This Colab notebook explains how to interact with the RCSB Search & Data APIs. Code is defined in Python.


## Basics of Google Colab & Jupyter Notebooks

Google Colab allows you to create documents that contain both text and code, with code that can be executed directly on this page. The Colab notebook also provide some quality-of-life features such as code completion and tools for debugging.

Code is defined in "cells", which can be executed by clicking the "play" button in the top-left corner of a cell.

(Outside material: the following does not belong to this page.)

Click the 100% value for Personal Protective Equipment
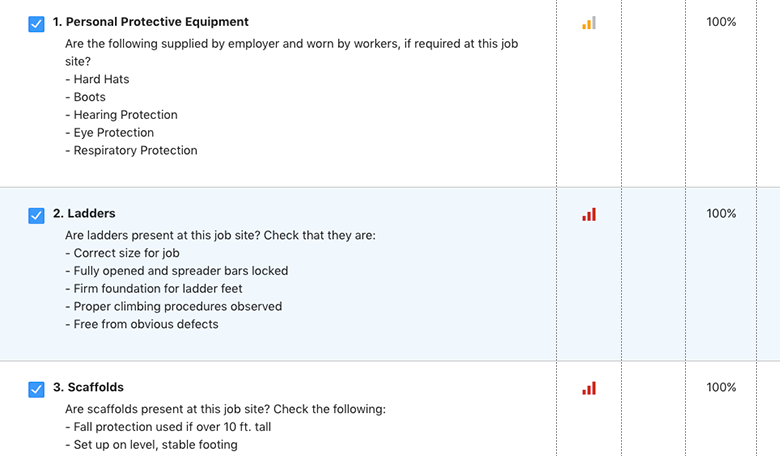 (721, 22)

### Performing an HTTP Request

The following cell contains some Python code and makes a HTTP request to the [RCSB.org](https://www.rcsb.org) homepage. It contains 4 components:
- 1st: an import statement that allows us to use the `requests` library
- 2nd: define a variable that holds the URL of interest
- 3rd: use the `requests` library to dispatch a request to this URL
- 4th: a print statement that outputs the response code, with `200` meaning "all's well"

In [None]:
# this is a comment: this cell launches a HTTP query and talks to the RCSB.org homepage
import requests

example_url = 'https://www.rcsb.org/'
r = requests.get(example_url)
print('Status code:', r.status_code)

Status code: 200


The output will be shown beneath each cell that has been executed. You can clear the output by hovering over the output and clicking the "x" icon left of it.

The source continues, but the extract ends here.